«Довлеет дневи злоба его», - это естественно, это законно; однако у текущего дня две злобы: борьба партий за власть и культурное строительство. Я знаю, что политическая борьба - необходимое дело, но принимаю это дело, как неизбежное зло. Ибо не могу не видеть, что в условиях данного момента и при наличии некоторых особенностей русской психики, - политическая борьба делает строительство культуры почти совершенно невозможным.
Задача культуры - развитие и укрепление в человеке социальной совести, социальной морали, разработка и организация всех способностей, всех талантов личности, - выполнима ли эта задача во дни всеобщего озверения?
Подумайте, что творится вокруг нас: каждая газета, имея свой район влияния, ежедневно вводит в души читателей самые позорные чувства - злость, ложь, лицемерие, цинизм и все прочее этого порядка.
У одних возбуждают страх пред человеком и ненависть к нему, у других - презрение и месть, утомляя третьих однообразием клеветы, заражая их равнодушием отчаяния. Эта деятельность людей, которые заболели воспалением темных инстинктов, не только не имеет ничего общего с проповедью культуры, но резко враждебна ее целям.

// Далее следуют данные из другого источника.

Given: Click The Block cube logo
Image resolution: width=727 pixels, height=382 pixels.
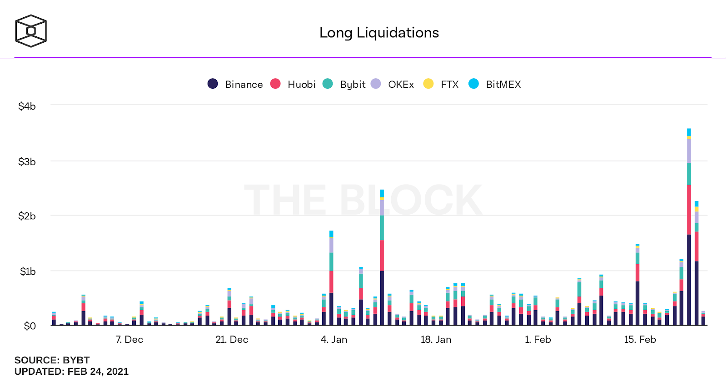Looking at the screenshot, I should pos(31,31).
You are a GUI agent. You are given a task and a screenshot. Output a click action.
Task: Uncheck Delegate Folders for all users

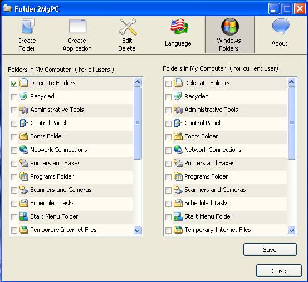click(x=14, y=83)
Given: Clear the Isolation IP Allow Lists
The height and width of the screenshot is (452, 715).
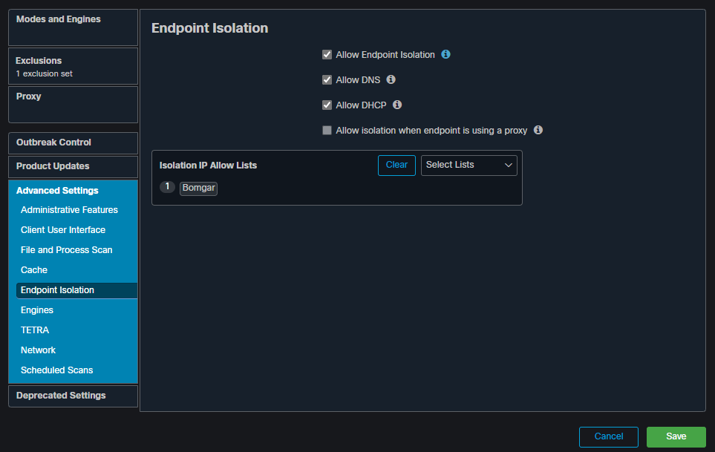Looking at the screenshot, I should click(396, 165).
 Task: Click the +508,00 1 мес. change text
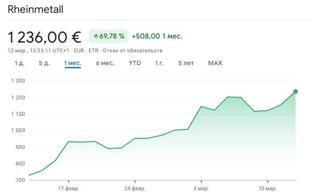click(x=157, y=36)
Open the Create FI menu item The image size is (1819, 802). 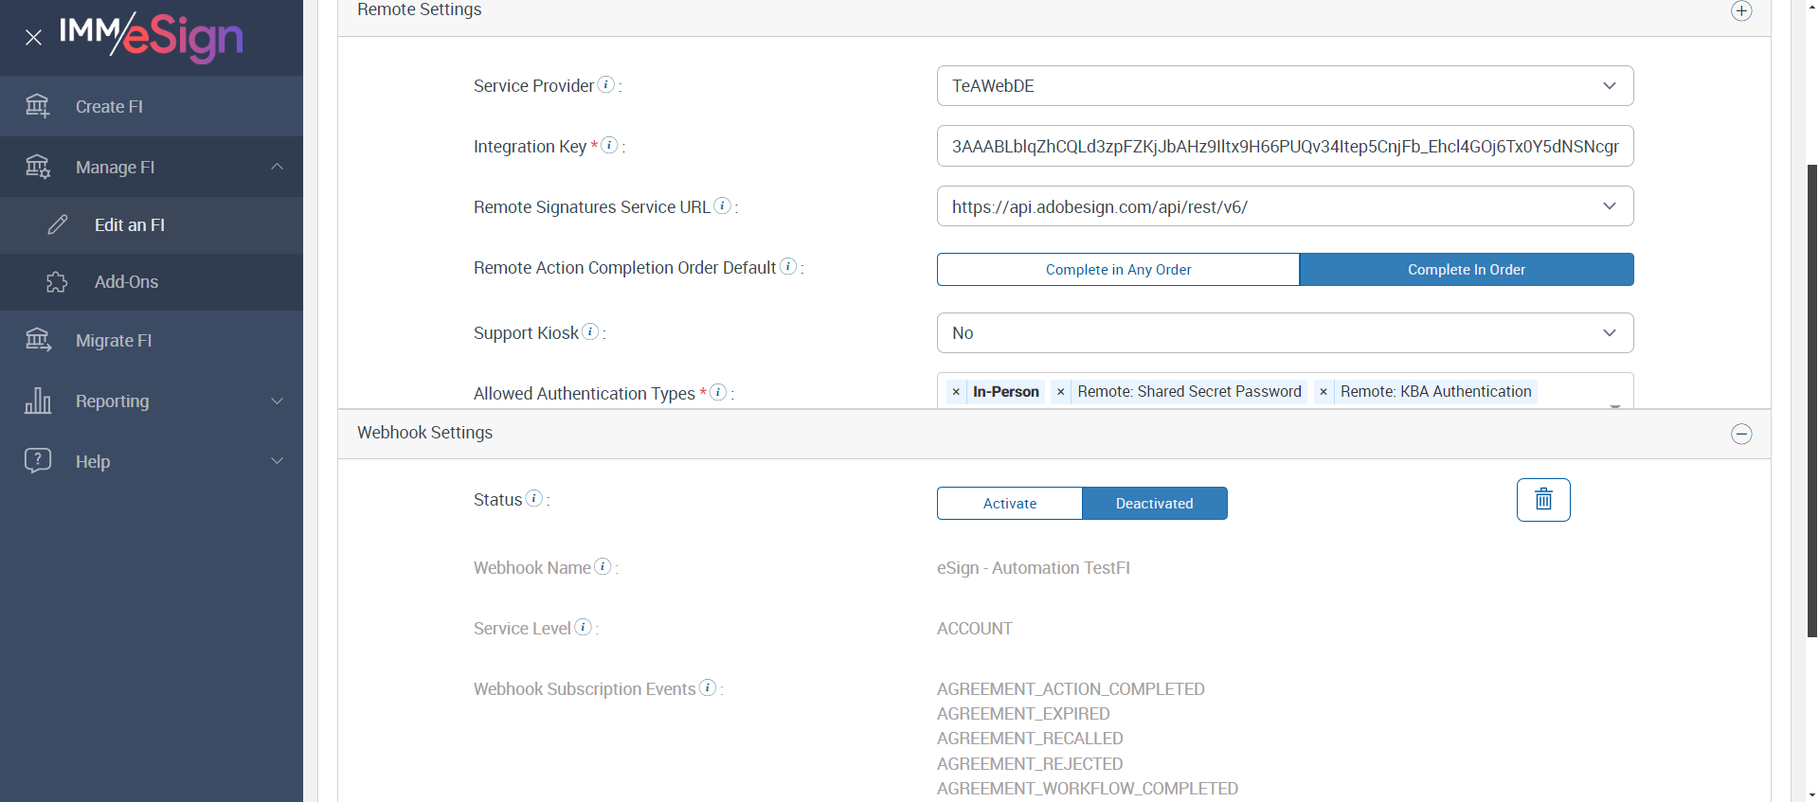tap(109, 107)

А, ведь, революция совершена в интересах культуры, и вызвал ее к жизни именно рост культурных сил, культурных запросов.
* * *
Русский человек, видя свой старый быт до основания потрясенным войною и революцией, орет на все голоса о культурной помощи ему, орет, обращаясь именно «в газету» и требуя от нее решений по самым разнообразным вопросам.
Вот, например, группа солдат «Кавказской армии» пишет:
«Учащаются случаи зверской расправы солдат с изменившими им женами. Хлопочите, пожалуйста, чтоб сознательные люди и социальная печать выступили на борьбу с эпидемическим явлением и разъяснили, что бабы не виноваты. Мы, пишущие, знаем, кто виноват, и женщин не обвиняем, потому что всякий человек обязан своей природе и хочет назначенного природой ему».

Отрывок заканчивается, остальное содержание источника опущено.